- Developer: Stardock
- Publisher: Ubisoft
- Platform: Microsoft Windows
- Release: NA: August 10, 2004;
- Genre: Government simulation
- Modes: Single-player, multiplayer

= The Political Machine =

2004 video game

The Political Machine is a government simulation game from Stardock and the first game in the Political Machine series, in which the player leads a campaign to elect the President of the United States. The player accomplishes this goal by traveling from state to state and engaging in a variety of activities to either raise money or raise poll numbers. Each game starts with the selection of a pre-created candidate or creation of a fictional candidate from one of the two major American political parties, the Republican Party and the Democratic Party. Headquarters and fundraisers are possible, the effectiveness of which depends on various factors.

When enough money is accumulated the player can invest it in advertisements (either through newspapers, radio, or TV media). The effectiveness of these ads are determined by several factors. For instance, an ad supporting tax cuts will work better with Republican Texas than with Democratic Massachusetts. A key factor in the game is the concept of "Stamina" and "Turns". In each turn, representing one week, a candidate has a set amount of stamina to engage in activities. For example, establishing or upgrading a campaign HQ costs more stamina than creating a newspaper ad.
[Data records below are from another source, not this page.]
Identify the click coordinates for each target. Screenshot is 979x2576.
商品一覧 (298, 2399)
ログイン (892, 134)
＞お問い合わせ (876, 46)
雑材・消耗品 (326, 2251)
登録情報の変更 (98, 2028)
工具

A sequel, The Political Machine 2008, was released on June 16, 2008, with new characters introduced, such as Barack Obama and John McCain. A second sequel, The Political Machine 2012, was released on July 31, 2012, with new characters introduced, such as Mitt Romney and Rick Santorum. A third sequel, The Political Machine 2016, was released on February 4, 2016, with new characters introduced, such as Bernie Sanders and Carly Fiorina. A fourth sequel, The Political Machine 2020, was released in March 2020.

==Candidates==

===Basic candidates===

====Democrats====

Chloe Sullivan has several strong areas as a candidate but lacks experience.

- Bill Clinton
- Hillary Clinton
- John Edwards
- Al Gore
- Jeffory Jackson (fictitious character based on politician and 1984 and 1988 presidential candidate Jesse Jackson)
- John Kerry
- Chloe Sullivan (fictitious character, possibly named after a character from the television series Smallville)
- Tom Vilsack

====Republican====
- Barbara Bush
- George H. W. Bush
- George W. Bush
- Laura Bush
- Dick Cheney
- Mike Forbes (fictitious character based on 1996 and 2000 presidential candidate Steve Forbes)
- Bill Mason (although there is a Bill Mason, he is not related to politics; the computer game character is based on the 1996 Republican presidential nominee Bob Dole)
- Condoleezza Rice
- Arnold Schwarzenegger (actually ineligible for the office of U.S. President; see )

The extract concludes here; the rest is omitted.